++++ TEKST ++++

Hubert Van Humbeeck

Op het moment dat een stel Europese ministers de laatste hand legden aan een nieuw, streng asielbeleid voor de Unie, sijpelden in enkele Belgische kerken een paar tientallen gezinnen binnen van mensen zonder papieren. Eerst in Luik, dan in hartje Brussel, daarna in de kapel van de Antwerpse Universitaire Faculteiten Sint-Ignatius, en zo verder. In Antwerpen werd de poort door de rector zelf geopend. Die mensen kwamen niet om de kerken te bezetten, maar om een beroep te doen op het zogenaamde kerkasiel.

Voor de goede orde: dat begrip is niet wettelijk geregeld, niet bij ons en niet in internationaal verband. Het is een gebruik uit een ver verleden, waarbij mensen in gebedsoorden bescherming zochten tegen voorbijtrekkende vijandige legers of andere stormen van hun tijd. In de hoop dat die bang genoeg waren voor de wrake gods. Het woord asiel, van het Latijnse asylum – vrijplaats – stamt oorspronkelijk uit het Grieks en betekent dat wie zich op zo’n plek bevindt niet wordt beroofd.

++++

> **OPDRACHT 1**
Wie opende volgens de tekst over kerkasiel in Antwerpen de poort?
> **OPDRACHT 2**
Stemmen de volgende beweringen overeen met de tekst over kerkasiel? Antwoord per bewering met ja of nee en citeer de beslissende woorden uit de tekst letterlijk.
(a) Kerkasiel is in internationaal verband wettelijk geregeld.
(b) De gezinnen zonder papieren trokken als eerste een kerk in Luik binnen.
(c) Het woord asiel stamt oorspronkelijk uit het Latijn.
> **OPDRACHT 3**
Geef uit de tekst over kerkasiel letterlijk het stuk terug van "Hubert Van Humbeeck" tot en met "het zogenaamde kerkasiel.".

++++ DATASETRECORDS ++++

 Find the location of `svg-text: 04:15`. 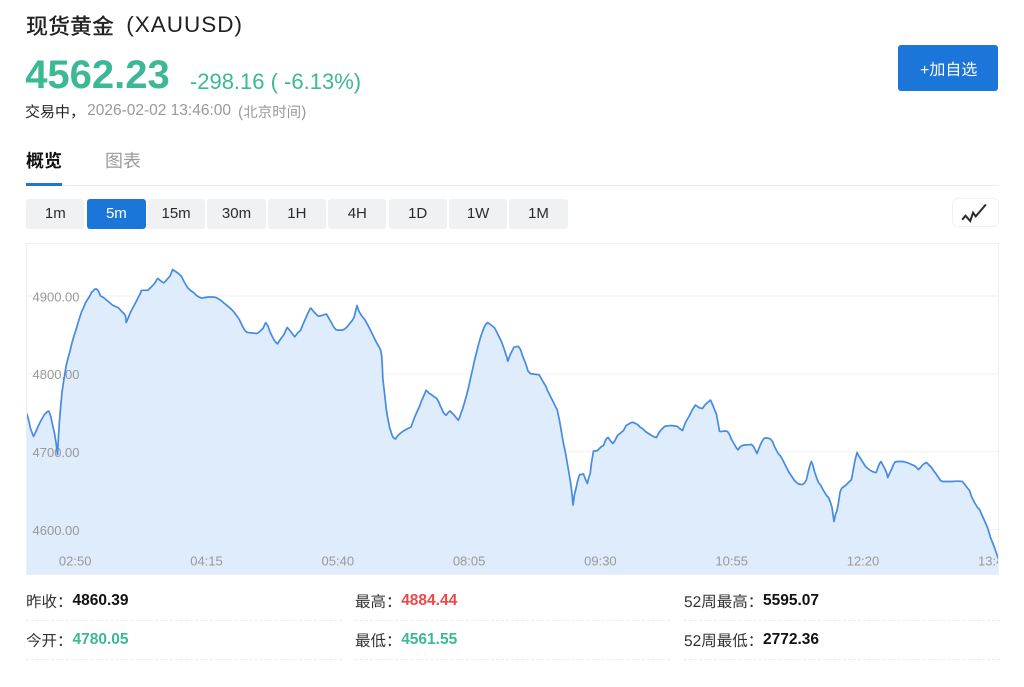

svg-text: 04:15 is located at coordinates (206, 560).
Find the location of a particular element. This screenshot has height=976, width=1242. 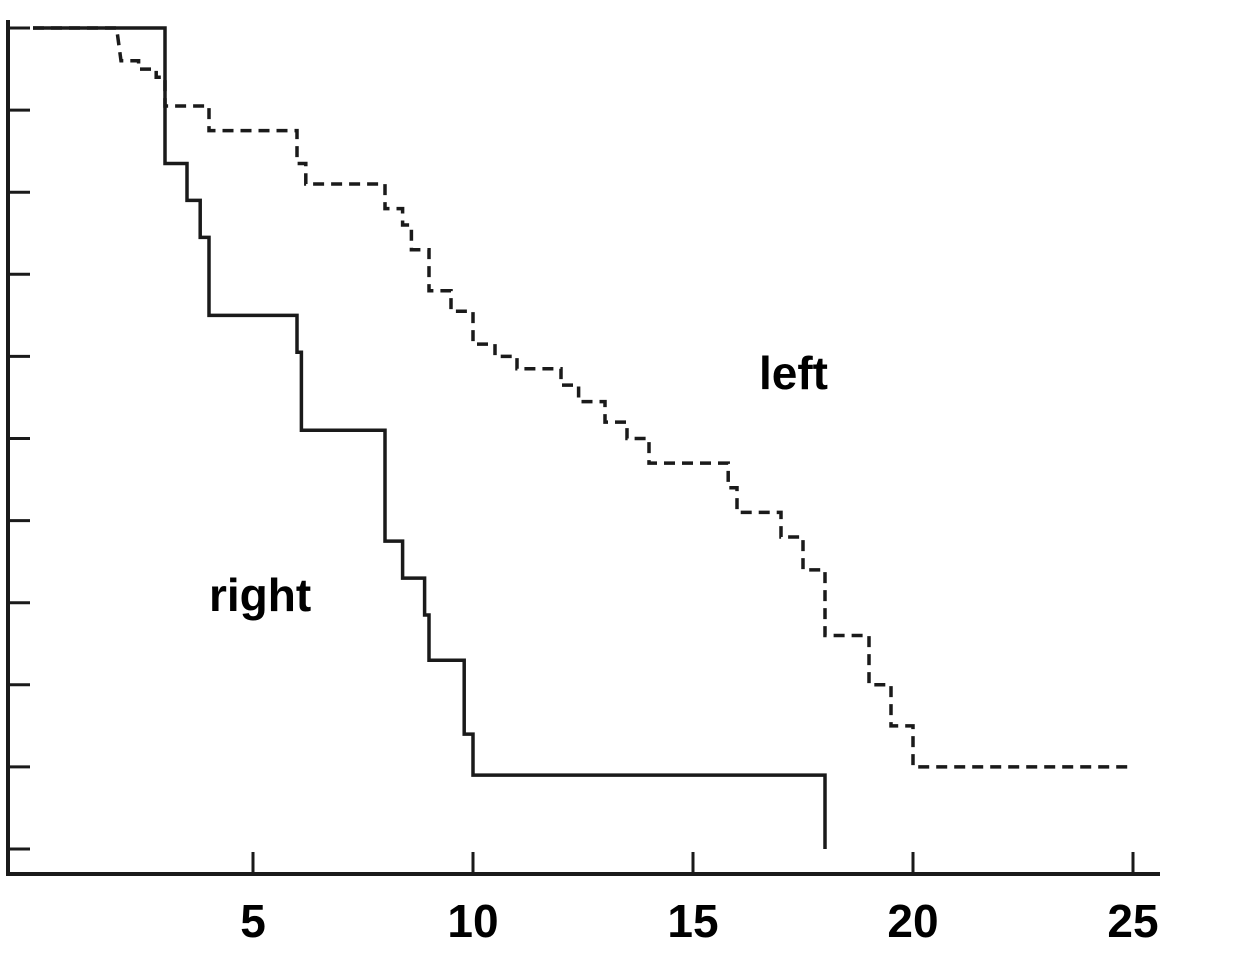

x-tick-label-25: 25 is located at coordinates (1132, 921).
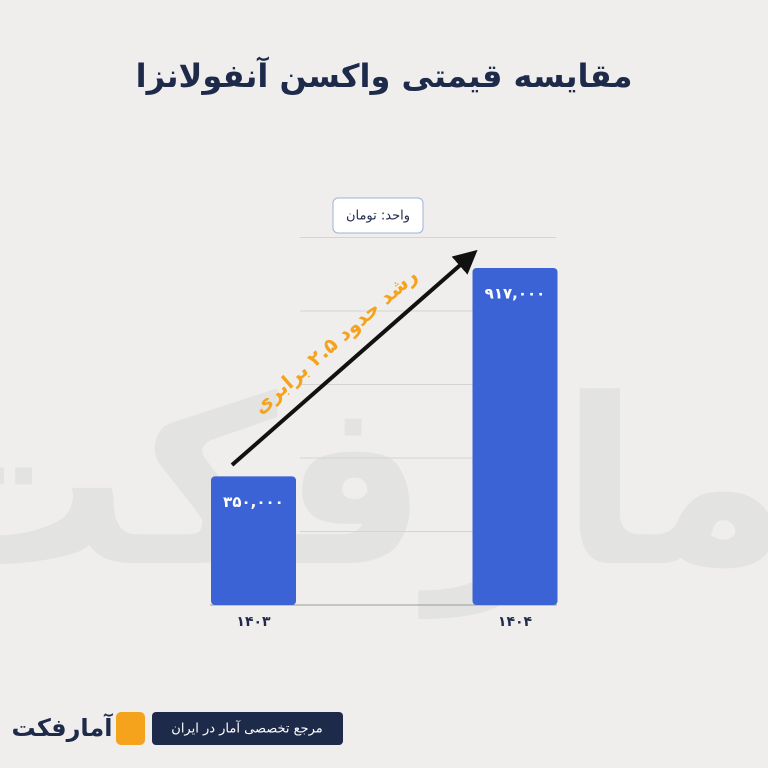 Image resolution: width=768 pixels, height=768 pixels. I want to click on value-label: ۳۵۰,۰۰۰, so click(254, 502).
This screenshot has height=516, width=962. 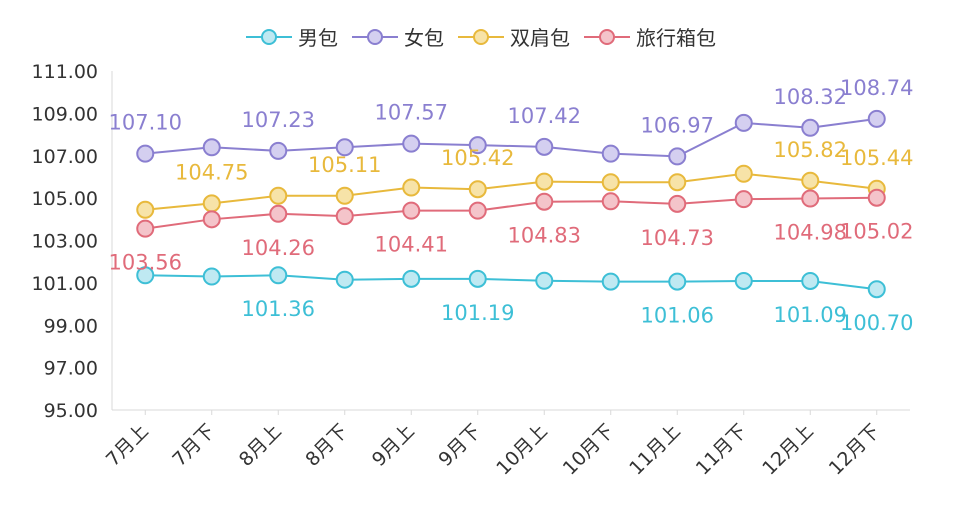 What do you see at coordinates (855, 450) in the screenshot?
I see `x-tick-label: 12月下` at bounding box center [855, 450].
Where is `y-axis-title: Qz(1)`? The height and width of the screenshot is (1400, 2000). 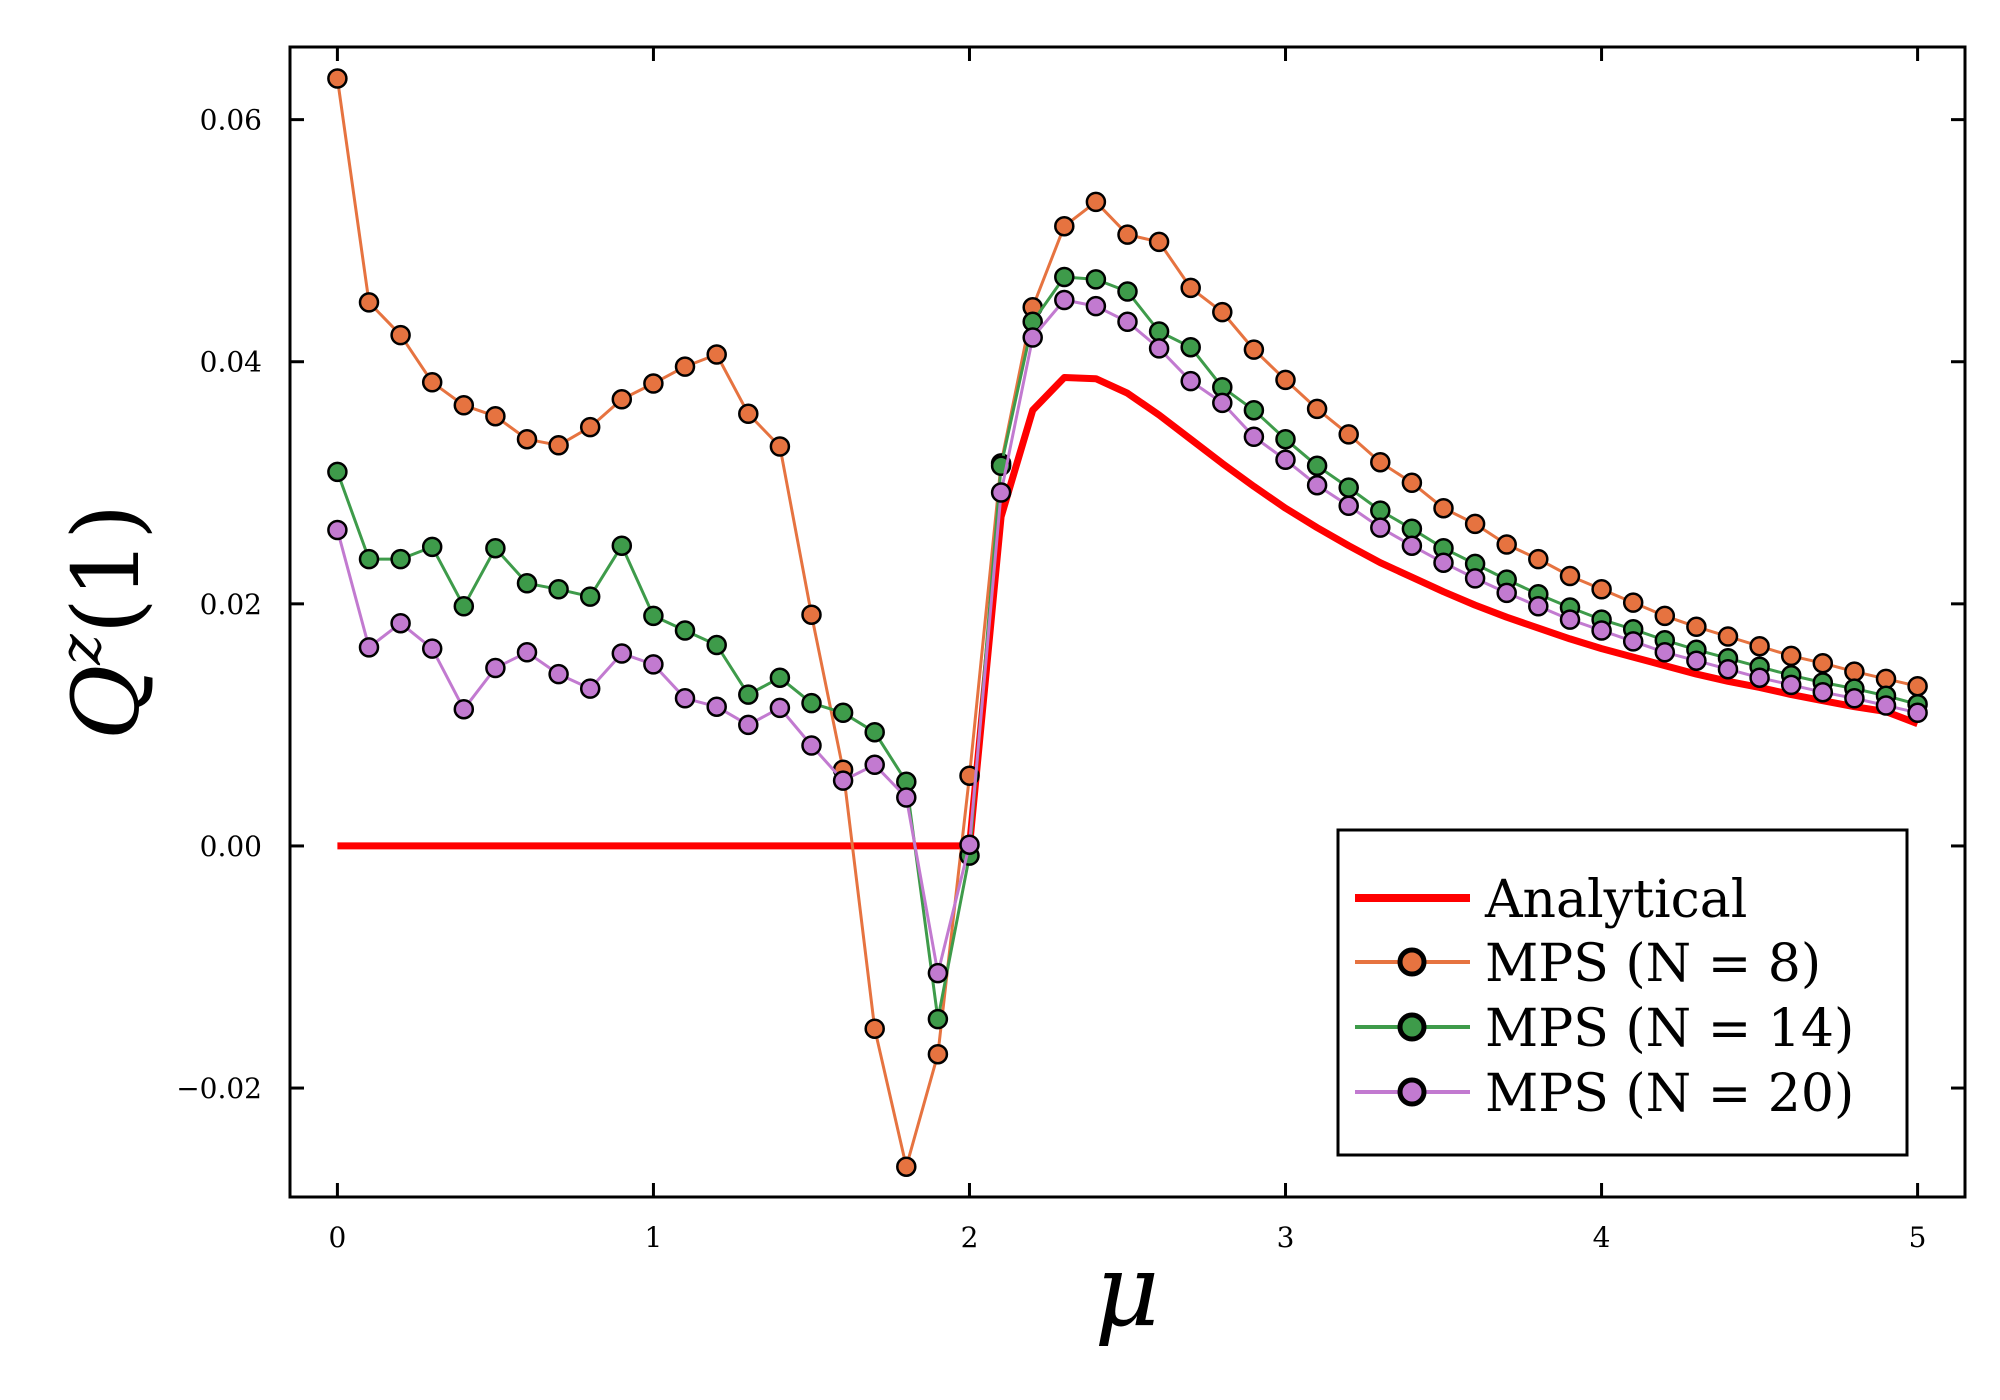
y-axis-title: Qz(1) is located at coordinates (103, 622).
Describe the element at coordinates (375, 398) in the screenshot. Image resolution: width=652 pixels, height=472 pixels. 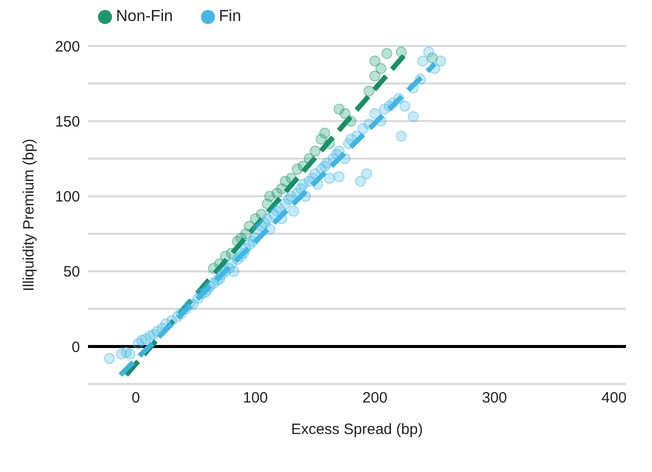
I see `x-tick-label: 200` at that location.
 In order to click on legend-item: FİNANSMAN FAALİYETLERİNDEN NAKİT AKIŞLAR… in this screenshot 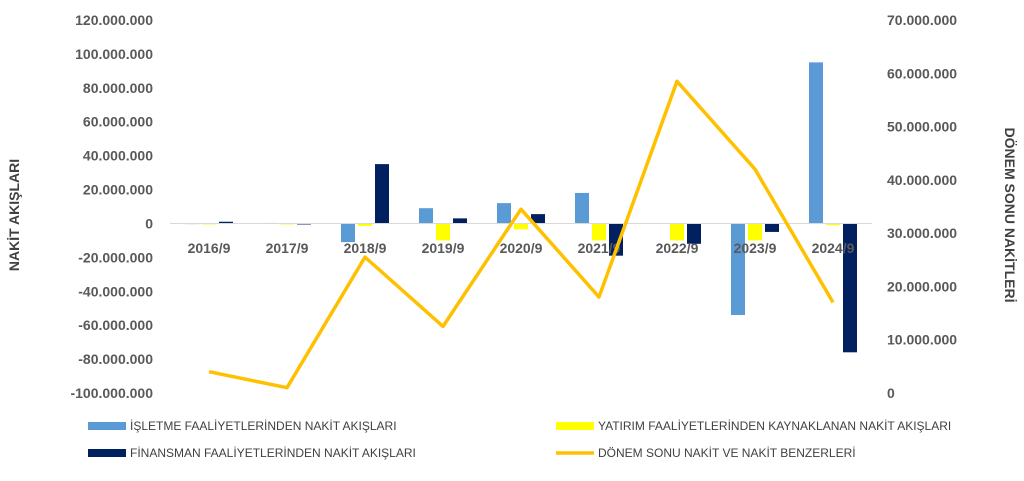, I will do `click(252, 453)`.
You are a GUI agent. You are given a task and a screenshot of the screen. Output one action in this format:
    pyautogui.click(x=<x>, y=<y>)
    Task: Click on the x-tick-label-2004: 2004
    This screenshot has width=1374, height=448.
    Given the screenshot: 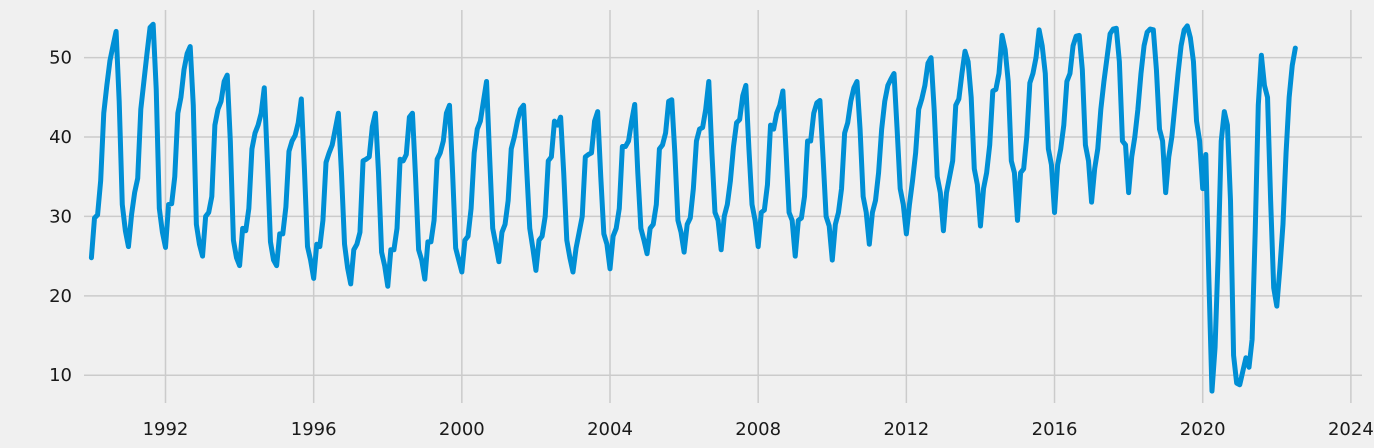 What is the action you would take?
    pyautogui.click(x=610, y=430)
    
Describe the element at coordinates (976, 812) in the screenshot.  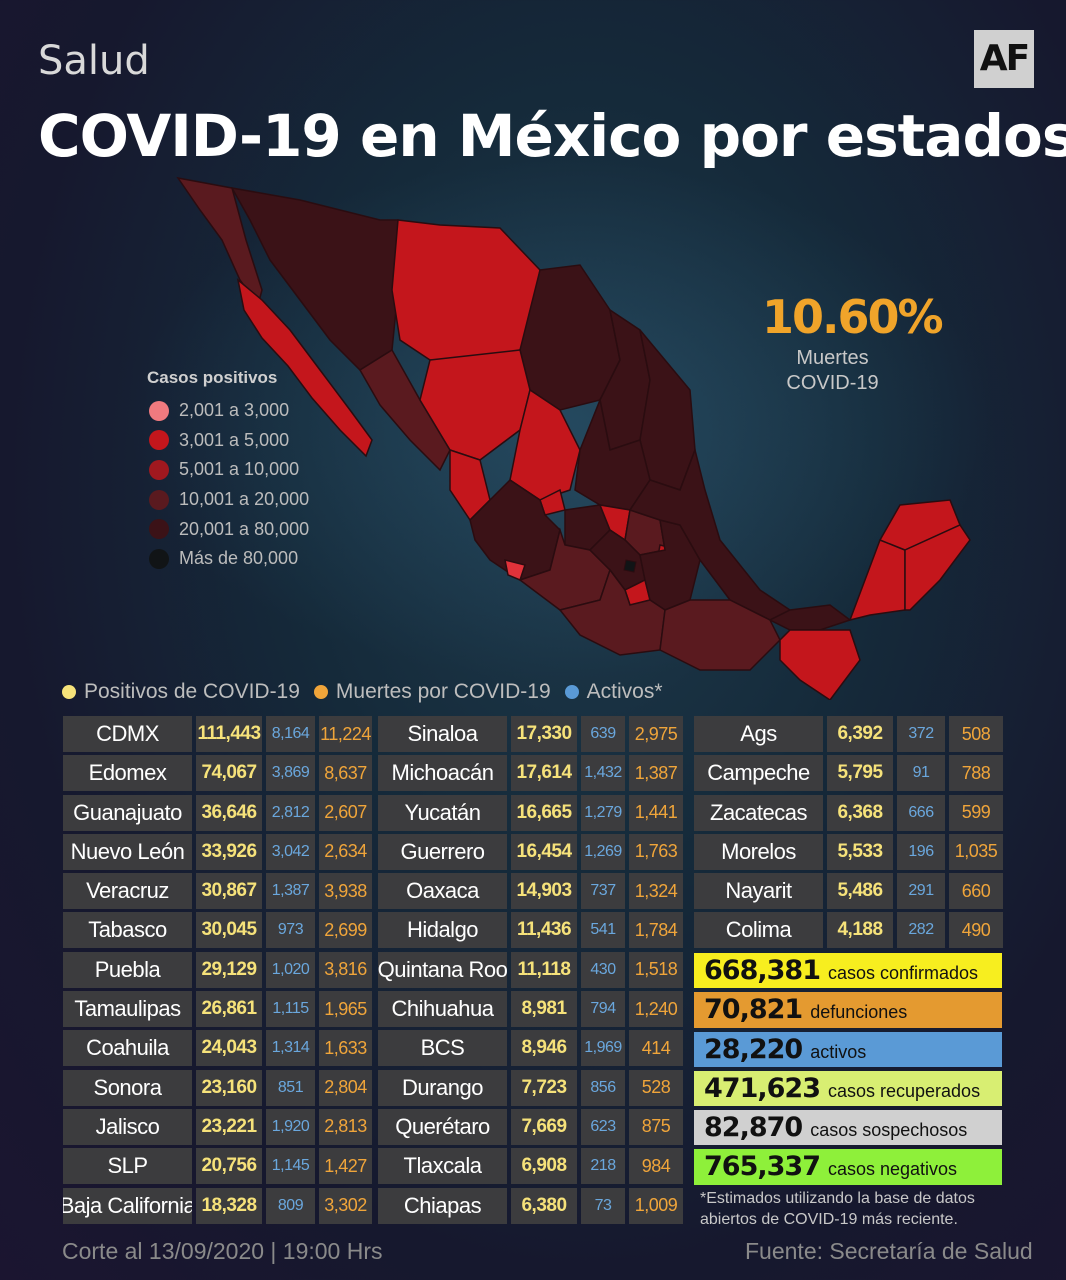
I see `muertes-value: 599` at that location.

++++

> **RESULTAAT OEFENING 1**
De rector zelf.

> **RESULTAAT OEFENING 2**
(a) Nee: "dat begrip is niet wettelijk geregeld, niet bij ons en niet in internationaal verband"
(b) Ja: "Eerst in Luik, dan in hartje Brussel"
(c) Nee: "Het woord asiel, van het Latijnse asylum – vrijplaats – stamt oorspronkelijk uit het Grieks"

> **RESULTAAT OEFENING 3**
Hubert Van Humbeeck

Op het moment dat een stel Europese ministers de laatste hand legden aan een nieuw, streng asielbeleid voor de Unie, sijpelden in enkele Belgische kerken een paar tientallen gezinnen binnen van mensen zonder papieren. Eerst in Luik, dan in hartje Brussel, daarna in de kapel van de Antwerpse Universitaire Faculteiten Sint-Ignatius, en zo verder. In Antwerpen werd de poort door de rector zelf geopend. Die mensen kwamen niet om de kerken te bezetten, maar om een beroep te doen op het zogenaamde kerkasiel.